In regard to Buddhist influence, Professor Goldziher has called attention to the fact that in the eleventh century the teaching of Buddha exerted considerable influence in eastern Persia, especially at Balkh, a city famous for the number of Sufis who dwelt in it. From the Buddhists came the use of the rosary (afterwards adopted by Christians in Europe), and perhaps also the doctrine of fana or absorption into God.

“While fana,” says Nicholson, “in its pantheistic form is radically different from Nirvana, the terms coincide so closely in other ways that we cannot regard them as being altogether unconnected. Fana has an ethical aspect: it involves the extinction of all passions and desires. The passing away of evil qualities and of the evil actions which they produce is said to be brought about by the continuance of the corresponding good qualities and actions.”[74] The cultivation of character by the contemplation of God in a mystical sense was the real goal. To know God was to be like Him and to be like Him ended in absorption or ecstasy.[75] One of their favourite sayings was that attributed to God by the Prophet, “I was a hidden treasure and I desired to be known, so I created the creation in order that I might be known.” Just as the universe is the mirror of God’s being, so the heart of man is to the Sufi the mirror of the universe. If he would know God or Truth he must look into his own heart.

To quote Al-Ghazali himself: “The aim which the Sufis set before them is as follows: To free the soul from the tyrannical yoke of the passions, to deliver it from its wrong inclinations and evil instincts, in order that in the purified heart there should only remain room for God and for the invocation of His holy name.

“As it was more easy to learn their doctrine than to practise it, I studied first of all those of their books which contain it: The Nourishment of Hearts, by Abu Talib of Mecca, the works of Hareth el Muhasibi, and the fragments which still remain, of Junaid, Shibli, Abu Yezid, Bustami and other leaders (whose souls may God sanctify). I acquired a thorough knowledge of their researches, and I learned all that was possible to learn of their methods by study and oral teaching. It became clear that the last stage could not be reached by mere instruction, but only by transport, ecstasy, and the transformation of the moral being” (p. 41, “Confessions”).

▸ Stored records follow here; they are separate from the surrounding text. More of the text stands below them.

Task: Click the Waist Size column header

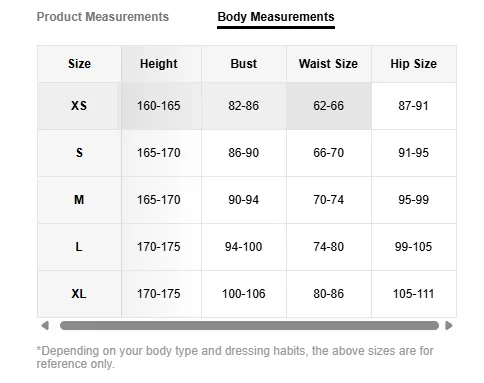Action: [x=328, y=64]
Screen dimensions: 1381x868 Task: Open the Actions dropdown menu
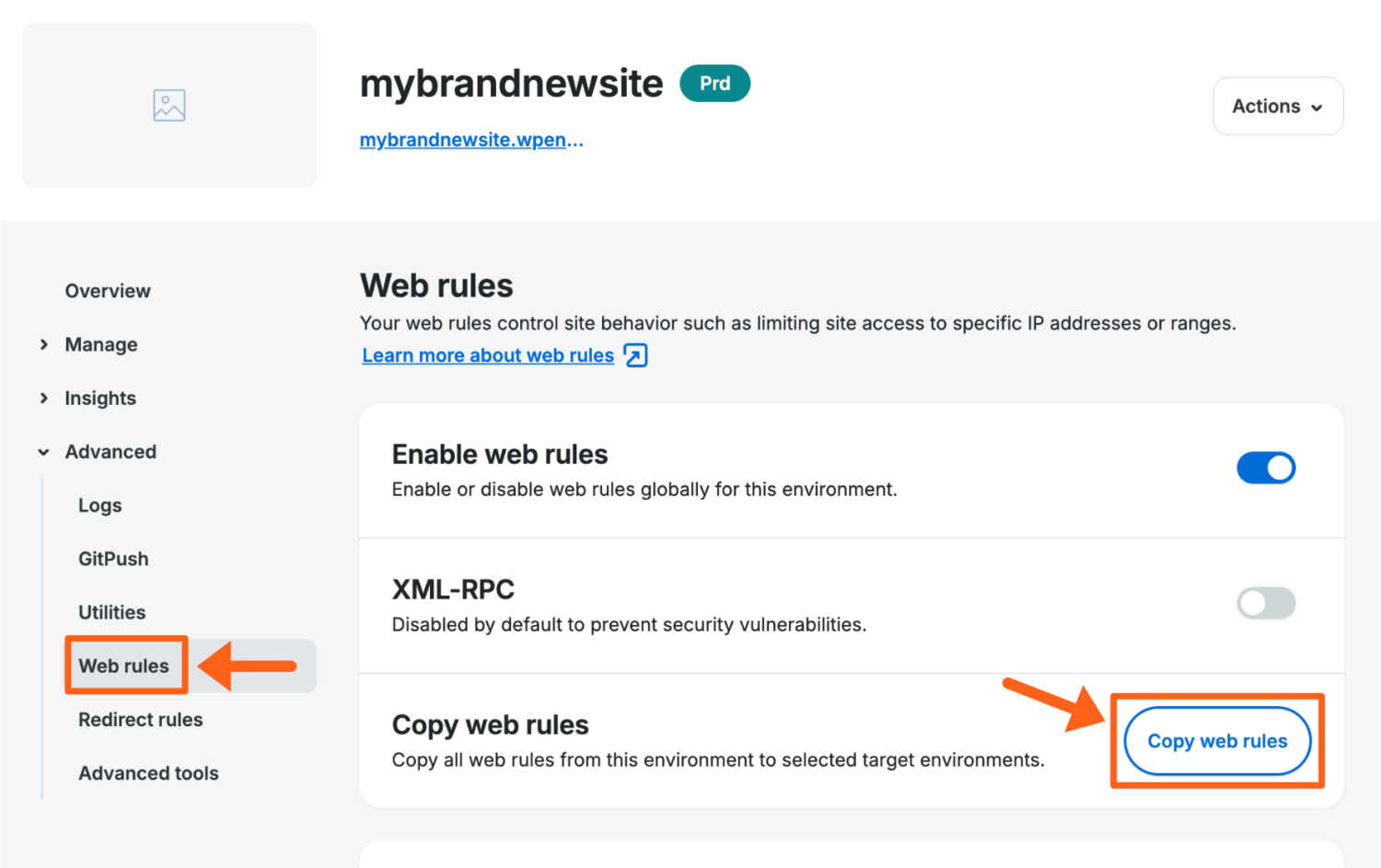[x=1278, y=106]
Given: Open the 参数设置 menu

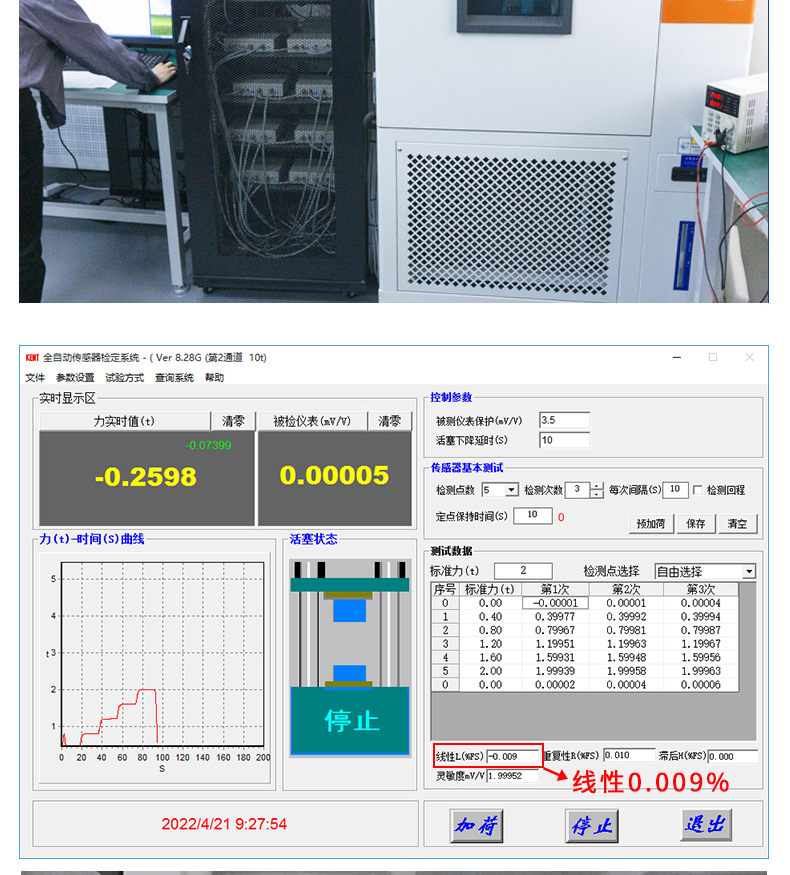Looking at the screenshot, I should point(75,378).
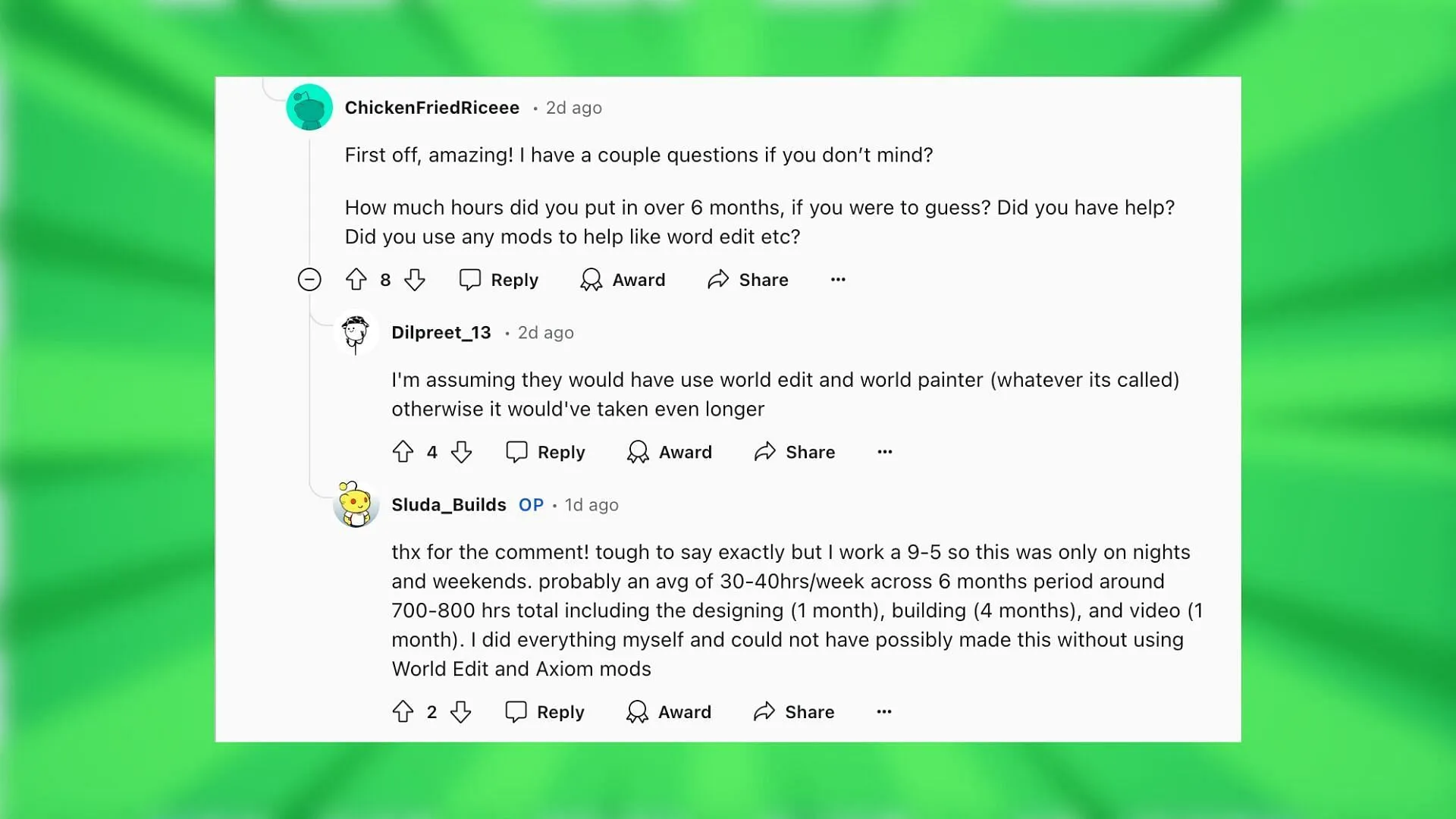Screen dimensions: 1456x819
Task: Click the Sluda_Builds OP username link
Action: click(x=448, y=504)
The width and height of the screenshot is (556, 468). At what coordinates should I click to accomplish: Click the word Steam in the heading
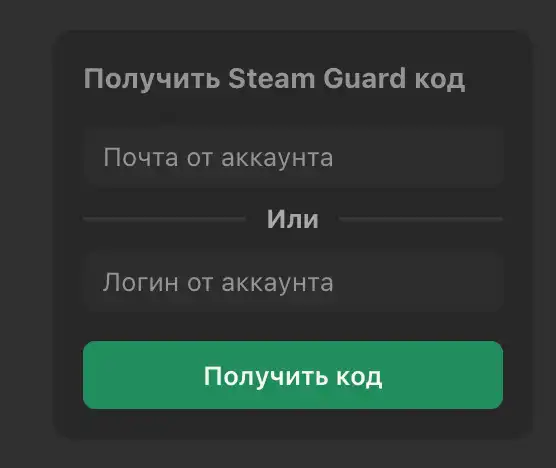tap(271, 78)
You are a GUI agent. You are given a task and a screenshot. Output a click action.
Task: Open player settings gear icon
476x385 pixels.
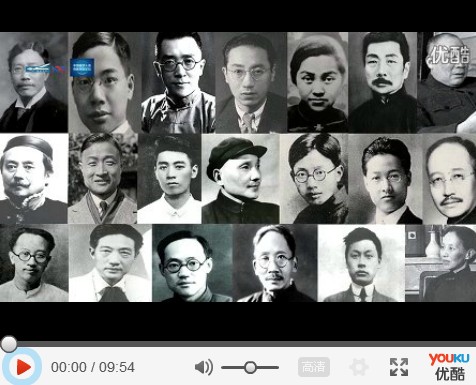(359, 367)
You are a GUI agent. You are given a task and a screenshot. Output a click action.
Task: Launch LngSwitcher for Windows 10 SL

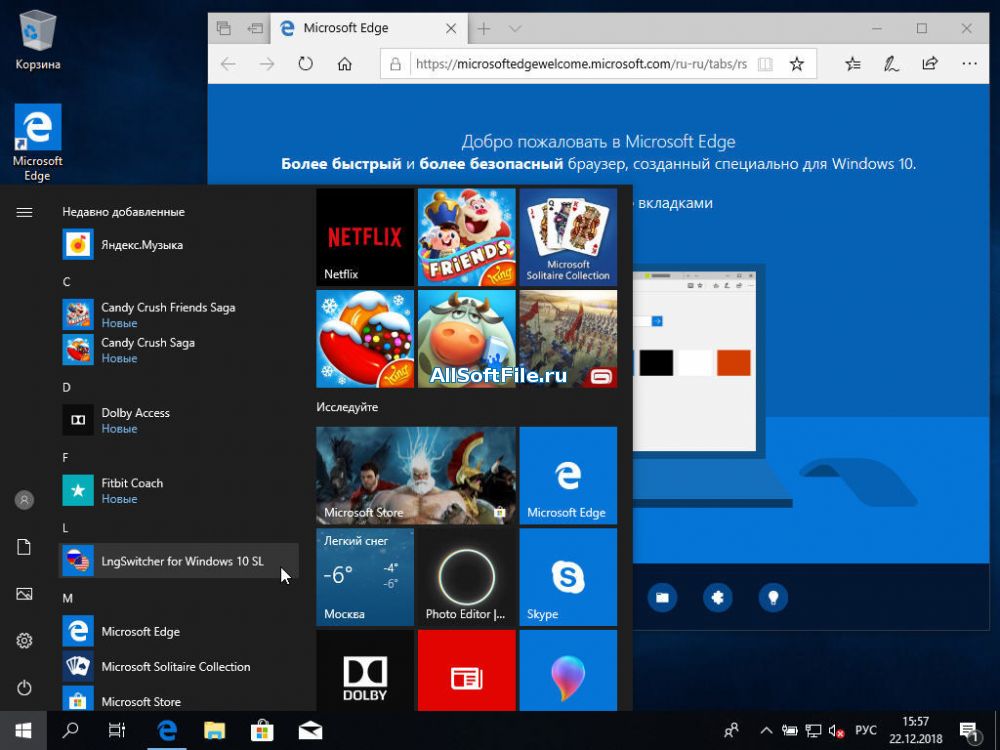click(180, 561)
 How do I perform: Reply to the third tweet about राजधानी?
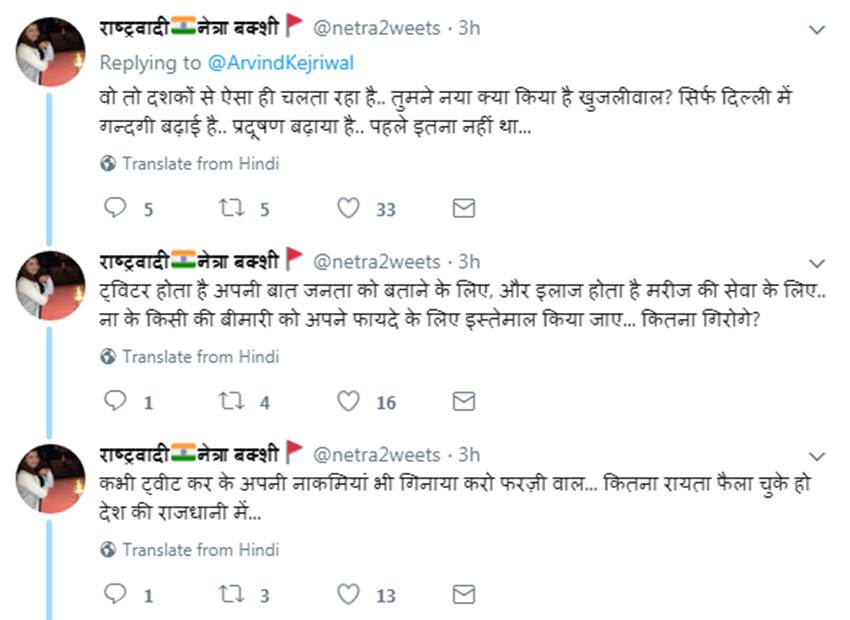116,595
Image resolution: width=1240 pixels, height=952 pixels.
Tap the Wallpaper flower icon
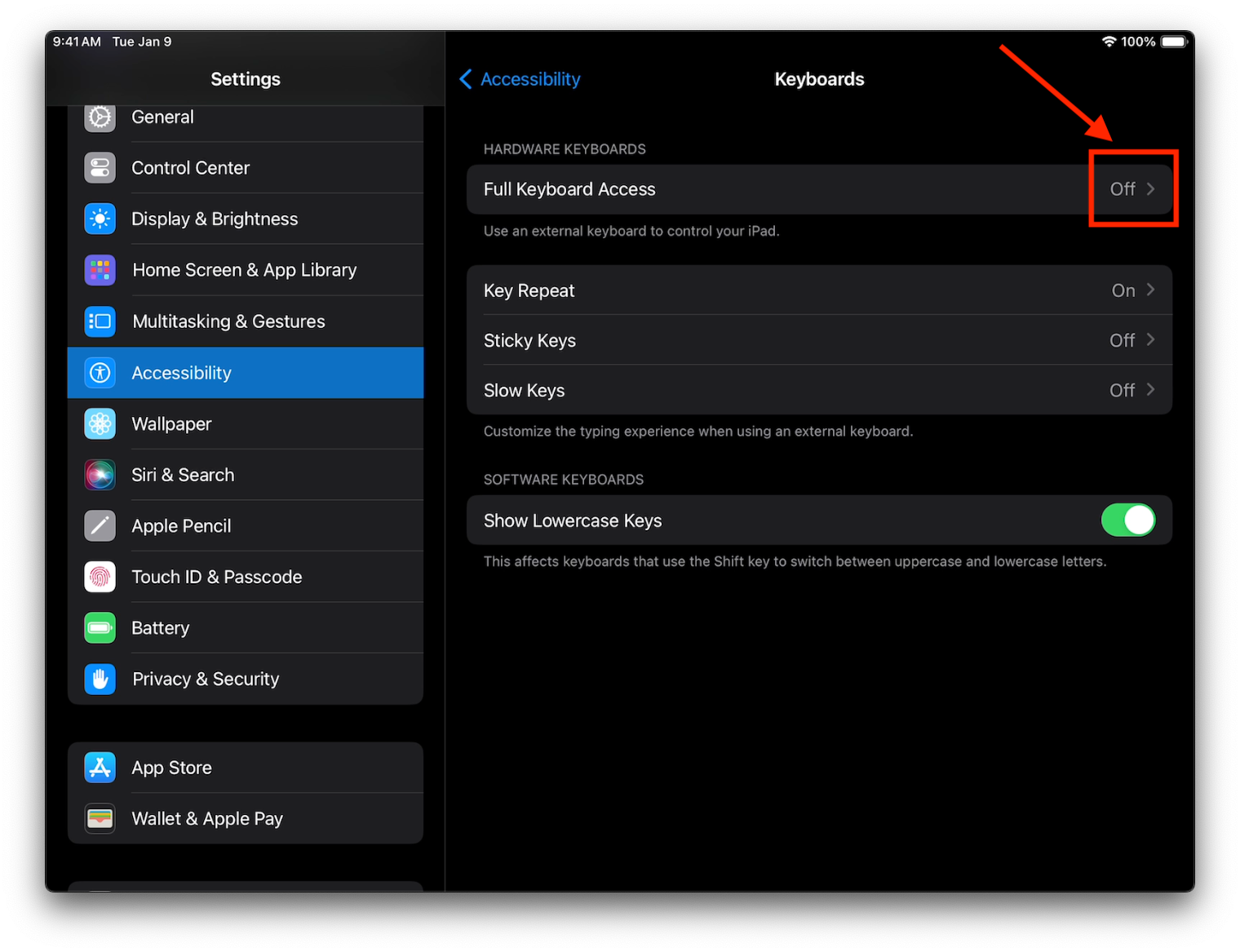click(x=100, y=424)
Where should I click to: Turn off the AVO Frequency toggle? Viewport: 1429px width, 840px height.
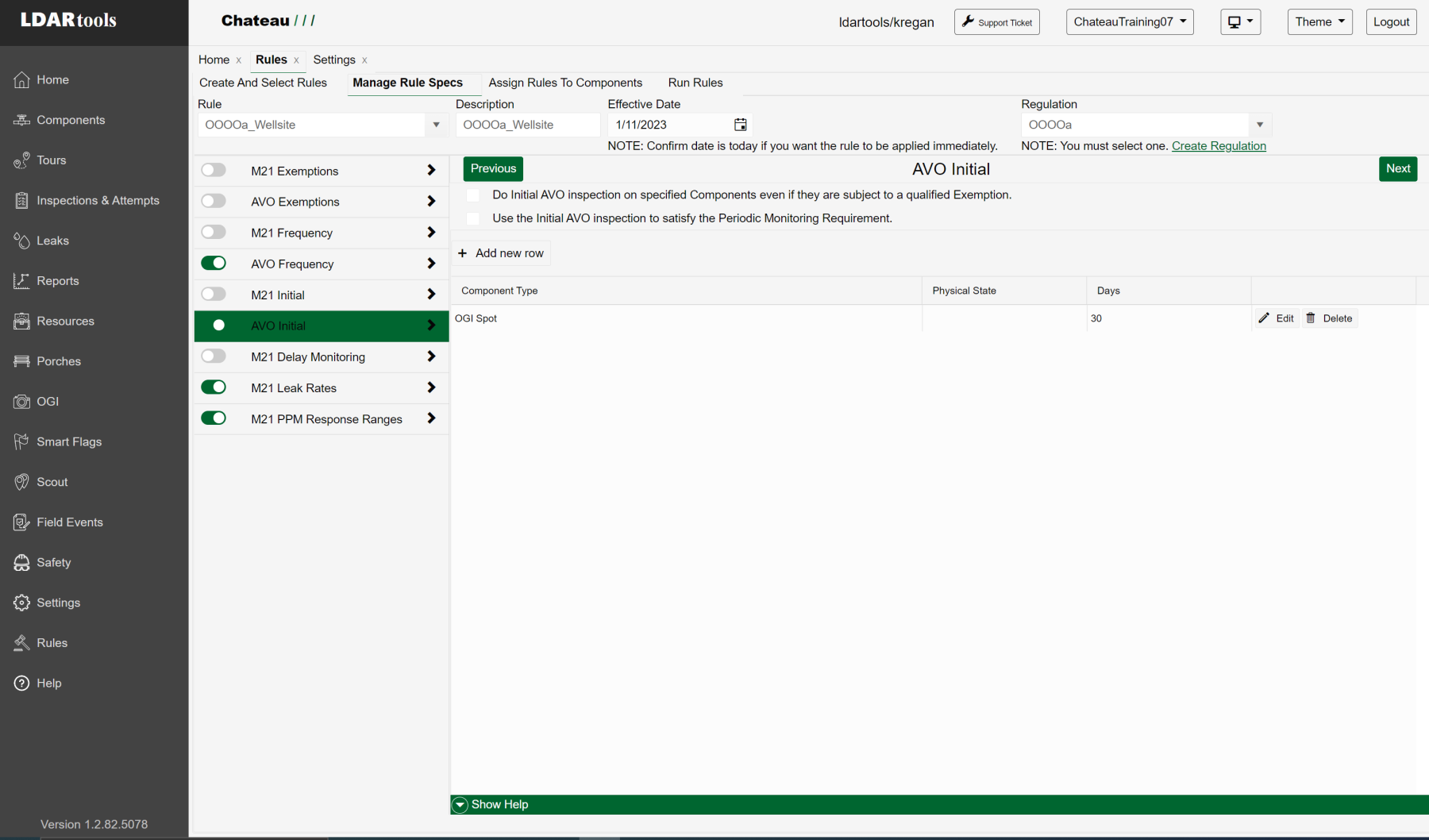point(214,263)
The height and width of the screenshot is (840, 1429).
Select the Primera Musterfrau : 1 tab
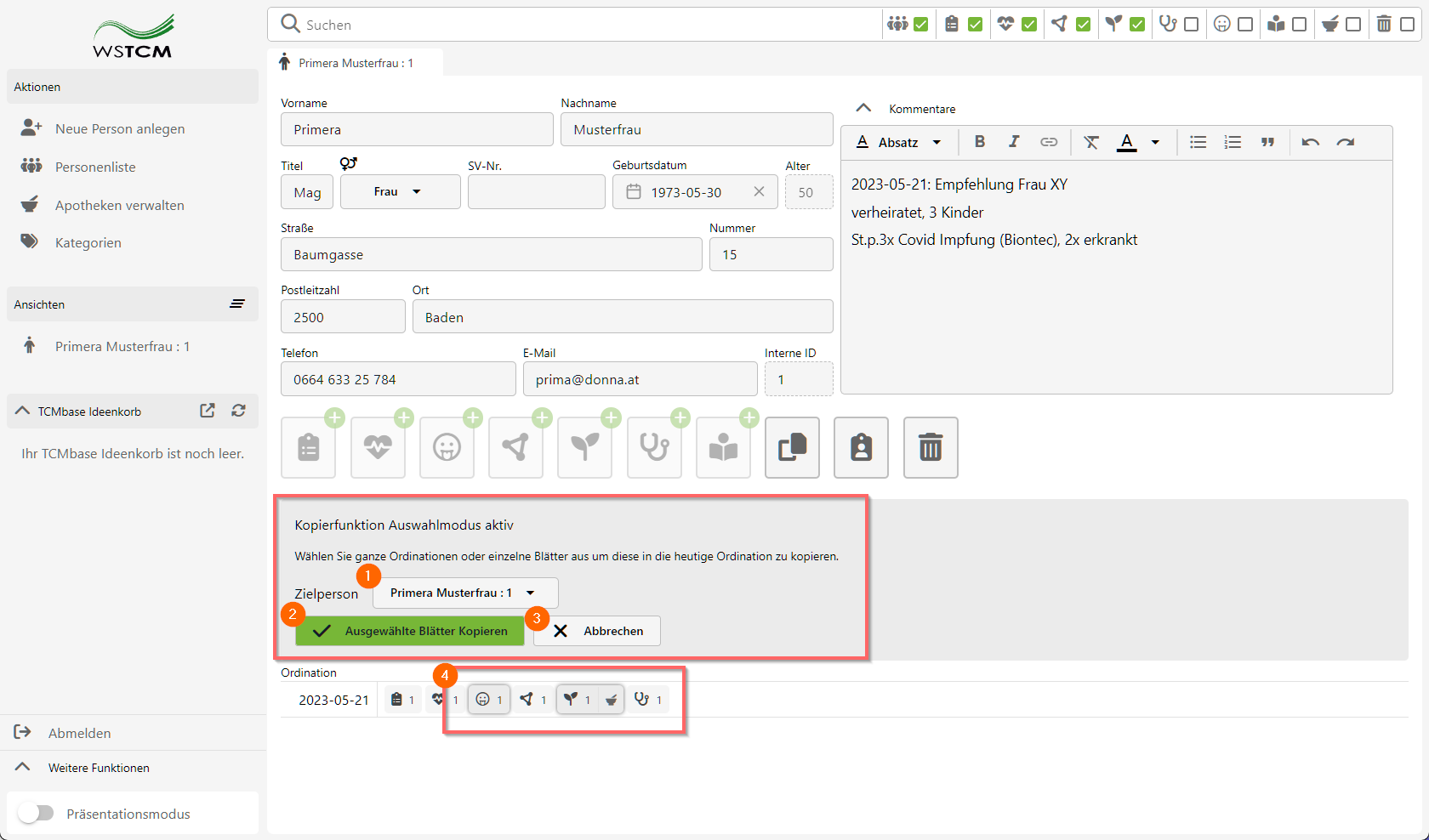(x=356, y=63)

“Among the teachings of the Sufis was that of the preëxistence of Mohammed the Prophet in the Essence of Light. According to the Traditions, ‘I was a prophet while Adam was yet between earth and clay,’ and ‘There is no prophet after me,’ Sufis hold that Mohammed was a prophet even before the creation and that he still holds office. This identification of Mohammed with the Primal Element explains the names sometimes given him, such as Universal Reason, the Great Spirit, the Truth of Humanity, the Possessor of the Ray of Light—the Nur-i-Muhammadi—from God’s own splendour.”[76]